Tuesday, July 27, 2010
I never thought I'd have a cat, or any domesticated animal, for that matter. And it's not as if the cat is mine. It's David's. Sadly, it was given the name Misty; as her name indicates, she craves attention and behaves much like a stripper from New Jersey. Oh, what's in a name?!
I came home from an unpaid (in terms of monetary value) sabbatical in the Homeland last night, and Misty has scarcely left my side since. She slept on my back last night, which was stifling, but also suffocatingly cute. Until it dawned on me, Oh my God, have I become a cat lady?
I awoke late this morning to find Misty still curled on my perspiring back. I also awoke to a text from David, suggesting we get rid of the cat sooner rather than later. At first I looked at the ball of clumped fur beside me and was outraged, Misty is a living being! I though, "You cannot just pawn a living thing onto someone else!" until suddenly I realized how reasonable I was being and quickly changed views. Of course we need to get rid of her!

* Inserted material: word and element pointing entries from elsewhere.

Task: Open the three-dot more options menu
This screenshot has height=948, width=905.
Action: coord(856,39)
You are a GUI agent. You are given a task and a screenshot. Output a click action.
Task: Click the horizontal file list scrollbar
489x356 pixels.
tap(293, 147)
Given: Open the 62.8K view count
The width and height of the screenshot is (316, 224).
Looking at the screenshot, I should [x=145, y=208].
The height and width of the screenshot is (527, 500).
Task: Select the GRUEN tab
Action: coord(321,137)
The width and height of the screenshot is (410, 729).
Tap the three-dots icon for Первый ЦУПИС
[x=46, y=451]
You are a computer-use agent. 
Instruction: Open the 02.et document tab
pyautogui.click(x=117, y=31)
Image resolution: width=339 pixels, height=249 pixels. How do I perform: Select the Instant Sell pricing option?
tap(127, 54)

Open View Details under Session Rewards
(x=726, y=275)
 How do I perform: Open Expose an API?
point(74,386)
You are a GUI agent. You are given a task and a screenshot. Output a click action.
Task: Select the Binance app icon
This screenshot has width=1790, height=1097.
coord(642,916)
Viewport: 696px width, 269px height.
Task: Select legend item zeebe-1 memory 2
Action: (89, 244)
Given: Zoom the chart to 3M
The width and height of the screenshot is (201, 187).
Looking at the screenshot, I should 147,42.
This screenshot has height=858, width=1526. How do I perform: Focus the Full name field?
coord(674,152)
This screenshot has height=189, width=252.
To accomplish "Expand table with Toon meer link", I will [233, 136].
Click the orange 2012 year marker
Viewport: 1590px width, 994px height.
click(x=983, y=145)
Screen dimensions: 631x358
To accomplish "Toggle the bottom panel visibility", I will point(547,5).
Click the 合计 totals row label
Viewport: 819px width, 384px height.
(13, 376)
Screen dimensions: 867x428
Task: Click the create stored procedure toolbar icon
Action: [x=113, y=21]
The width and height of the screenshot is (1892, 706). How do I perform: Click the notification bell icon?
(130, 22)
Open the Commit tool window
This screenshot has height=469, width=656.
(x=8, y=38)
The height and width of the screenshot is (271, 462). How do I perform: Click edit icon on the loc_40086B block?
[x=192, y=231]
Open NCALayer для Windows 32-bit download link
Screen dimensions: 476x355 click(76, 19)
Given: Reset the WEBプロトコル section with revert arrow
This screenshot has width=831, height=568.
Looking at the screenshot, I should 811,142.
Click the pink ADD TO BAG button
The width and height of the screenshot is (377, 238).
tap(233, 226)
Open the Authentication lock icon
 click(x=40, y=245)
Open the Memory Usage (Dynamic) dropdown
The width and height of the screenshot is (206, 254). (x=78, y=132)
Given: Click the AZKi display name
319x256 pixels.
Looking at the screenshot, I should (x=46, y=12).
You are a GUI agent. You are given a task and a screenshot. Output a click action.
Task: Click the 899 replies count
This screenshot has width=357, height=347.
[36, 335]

It's not as if we're backing out of a pet because we can't stand her, we simply have come to learn that we are not the proper caretakers for a cat. For one, we travel too much to properly love Misty. Also, I can't actually stand the thought of consciously touching her for a prolonged space of time.
SO, this is an advertisement! If you live in the Boston metro area and want to acquire a loving, beautiful cat, please let me know and I'll arrange to drop Misty on your doorstep (or in your living room) at your earliest convenience. Misty is a truly gorgeous feline, though I think she may be in need of a new name as well as a new environment and maybe even a buzz cut.
Tuesday, May 25, 2010
And so begins another summer punctuated by tennis tournaments. For as long as I can afford to, I will arrange my schedule so I can watch my favorite players and be lulled into afternoon dozes (but only during the boring matches, of course) by John McEnroe's lazily authoritative commentating.
Roland Garros is a true indication of summertime, just as a gin and tonic on the back patio and flicking june bugs off the screen door are. It's the beginning of something great, in which the outcome is unknown but the energy of expectation pulses like thunderstorms in the bloodstream. Tennis is simultaneously relaxing and straining, methodic and unpredictable, mental yet physical. It's a sport with a narrative not about a team, but about a single player, a character, a champion- and as such the experience between viewer and competitor is intimate like getting to know a new lover, and sometimes tumultuous. Rivalries run deep, and compassion arrests the heart at the most surprising moments as players forfeit their dreams of winning a championship over a mental melt-down or unplanned physical strain.
It's a beautiful game, and I will enjoy watching the French, then Queens, Wimbledon, the US Open and whatever else comes in-between. And as I watch, I'll entertain thoughts of hitting a winning passing shot, of tensing, planting, then releasing and, with a burst of concentrated energy, moving a ball forward with the drive of perfection.
Monday, May 24, 2010
I've mentioned it once and I'll probably mention it again and again and again, for it's worth repeating: I adore Jack White. Begrudgingly (my disdain exists for no reason apart from the fact that she is his wife) I also adore Karen Elson. Ergo, I love this photo. It's intimate, voyeuristic and a little bit weird. They're so cool.
Wednesday, May 19, 2010
Perhaps we're more noncommittal now than decades before, or maybe a globalized culture has instilled in us a kind of career schizophrenia- whatever the reason, people these days seem to be juggling a handful of jobs, not out of necessity, but because they want to. Whether they're moonlighting as a freelance photographer while working a 9-5 in human resources, or tending bar while working mornings as a yoga instructor, I'm fascinated by the different ways in which people choose to make their money. Particularly, I'm interested in the seemingly divergent second career paths of the middle-aged. For instance:
During my internet strolling this morning, I stumbled upon Bjorn Borg's self-named fashion label, something that until just now I've been completely oblivious to despite being a loyal tennis fan. On top of being a tennis icon/mastermind/superhuman, Borg is always one of the best dressed men in a tennis stadium and his hair... Oh! His hair is gorgeous! so his trajectory into fashion is not particularly surprising, though some of his underpants styles are: (ahem).
Meanwhile, I have yet to embark on my initial career path/way to earn a satisfactory income. As I consider how I progress, I'm continuously encouraged by people who do what they love and can still feed themselves, especially if they have a handful of tennis titles to boot.